Materials Science Division
Materials Science Division
August 10, 2020
What do you like about your job?
I love the ever-evolving nature of my work and seemingly endless opportunities. At least once annually, I find myself thinking, “five years ago I would never have imagined I’d be doing this!” I also value the human aspect of work at the Lab. Whether it’s through interactions in my highly multidisciplinary teams, senior research staff with comprehensive practical experience and research perspective, chance meetings in the cafeteria, or post-seminar discussions, I find myself learning something new every single day.
What do your day-to-day work activities include?
My typical workday includes attending meetings and seminars, impromptu science “chats” with colleagues, and paper/proposal writing, in addition to my usual research activities (automating development of machine-learned models, studying materials under extreme conditions through atomistic simulations, guiding experimental design for enhanced enhance understanding of age-related changes in material performance, etc.). I also travel frequently to attend and speak at research conferences.
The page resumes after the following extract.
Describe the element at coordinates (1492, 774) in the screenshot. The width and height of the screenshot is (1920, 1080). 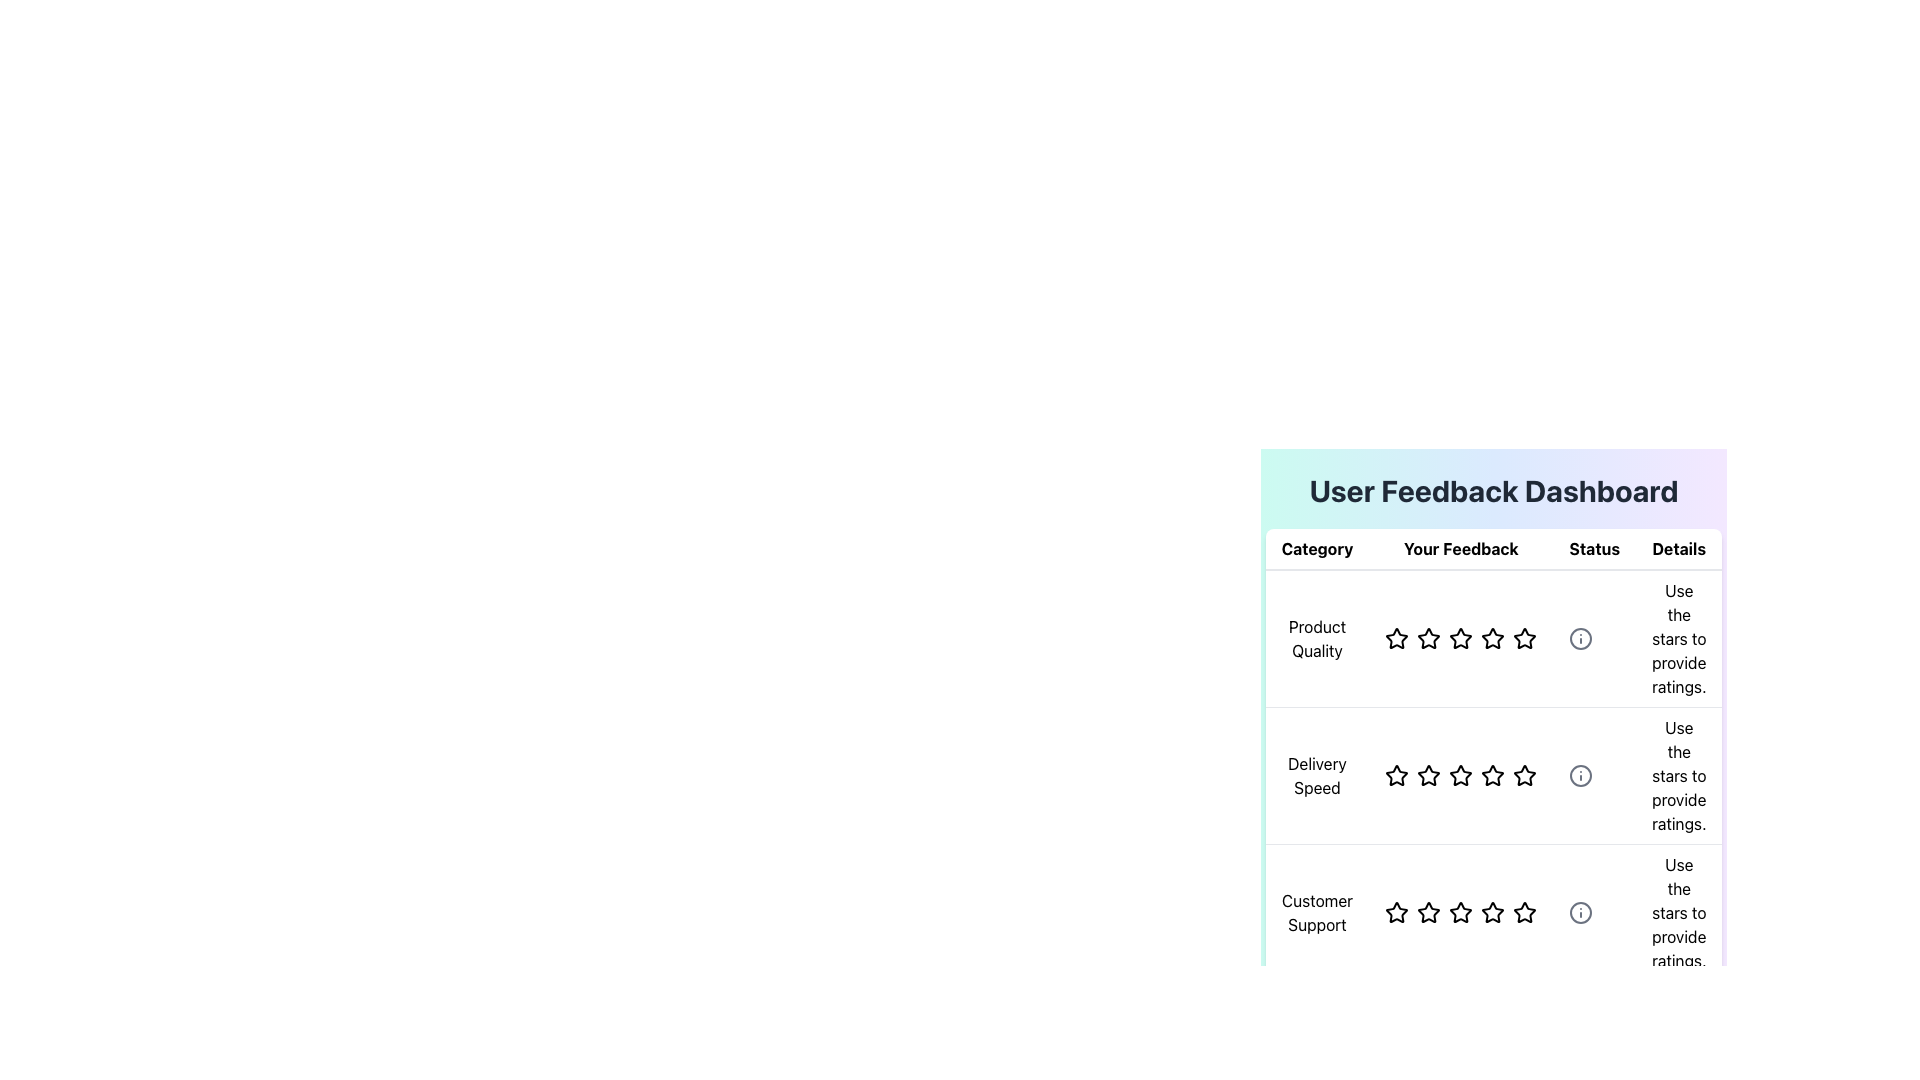
I see `the fourth star icon in the 'Delivery Speed' row under the 'Your Feedback' column` at that location.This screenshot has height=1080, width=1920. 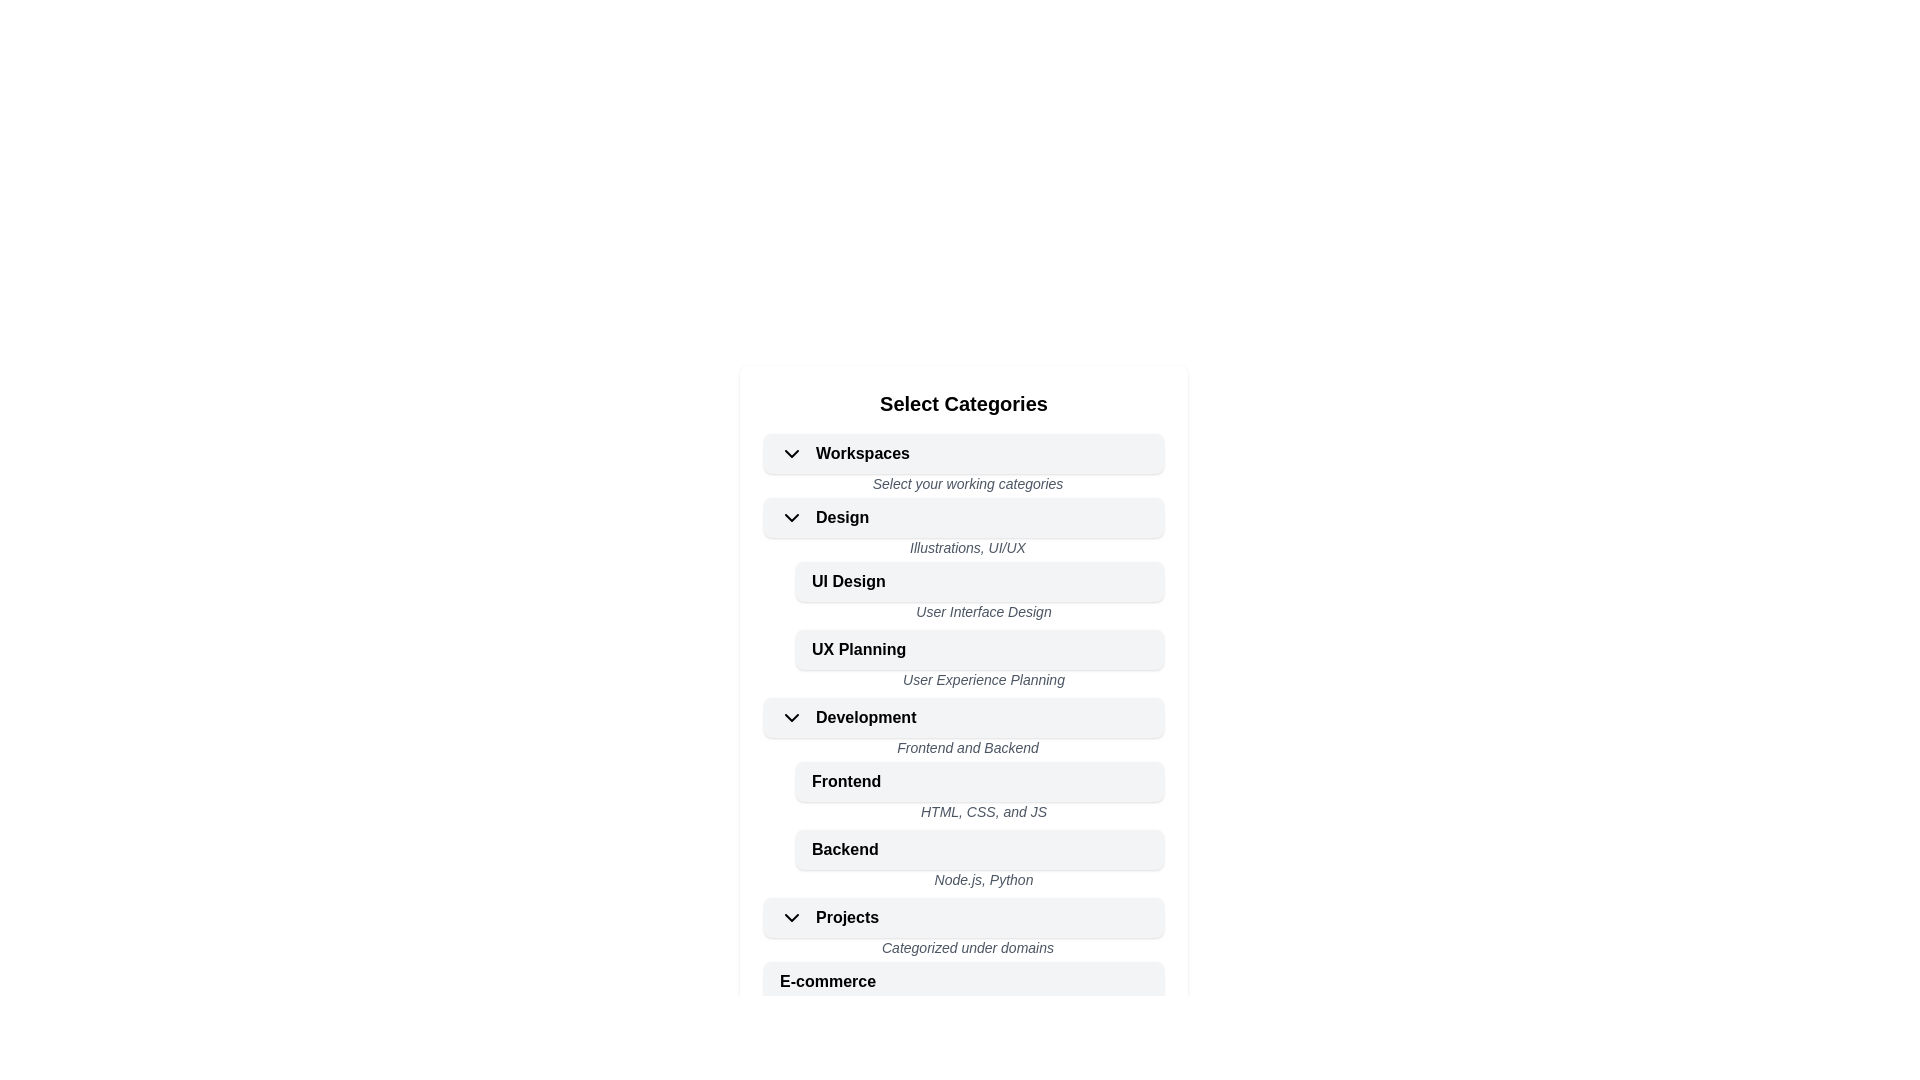 What do you see at coordinates (859, 650) in the screenshot?
I see `the 'UX Planning' text label, which is styled with a bold font and has a light gray background, located in the 'Design' category, positioned below 'UI Design'` at bounding box center [859, 650].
What is one project you’re really proud to have worked on?
The Laboratory Directed Research and Development project “Characterizing Carbon Nucleation in Shocked Energetic Materials” was very exciting to work on. This project brought together cutting-edge experiments, simulation, and theory to resolve decades-old questions surrounding formation of nanocarbon from shock-compressed, carbon-rich materials.
My contributions included developing a machine-learned interatomic model, which allowed me to run the first atomistically resolved simulations of condensed-phase reaction-driven phase separation. These large-scale simulations (over one million atoms) have provided microscopic insights into the mechanisms driving shock-induced carbon condensation.
What is your educational or career background?
After obtaining a BS in chemical engineering, I earned a MS and PhD in chemical physics, leveraging statistical mechanics and molecular simulation to elucidate microscopic phenomena governing chemical separation processes. I first came to LLNL as a postdoctoral researcher, where I began studying materials under extreme conditions through atomistic simulations.
What inspired you to go into science?
I fell in love with chemistry after the first class I took in high school, and for as long as I can remember, I have been passionate about building things, fixing things, solving problems, and computers. When I realized there was a career path that could combine those passions (i.e. computational chemistry, which for me involves code development, method development, simulation, and chemistry), there was no looking back.
What advice would you give to a new employee at the Lab?
Talk to everyone, try everything at least once, and don’t be afraid to ask questions!
What do you do in your free time?
In my free time, I enjoy strength training, hiking, playing bass, painting, and struggling to keep my meager herb garden alive. I’m also a member of the Lawrence Livermore Laboratory Women’s Association.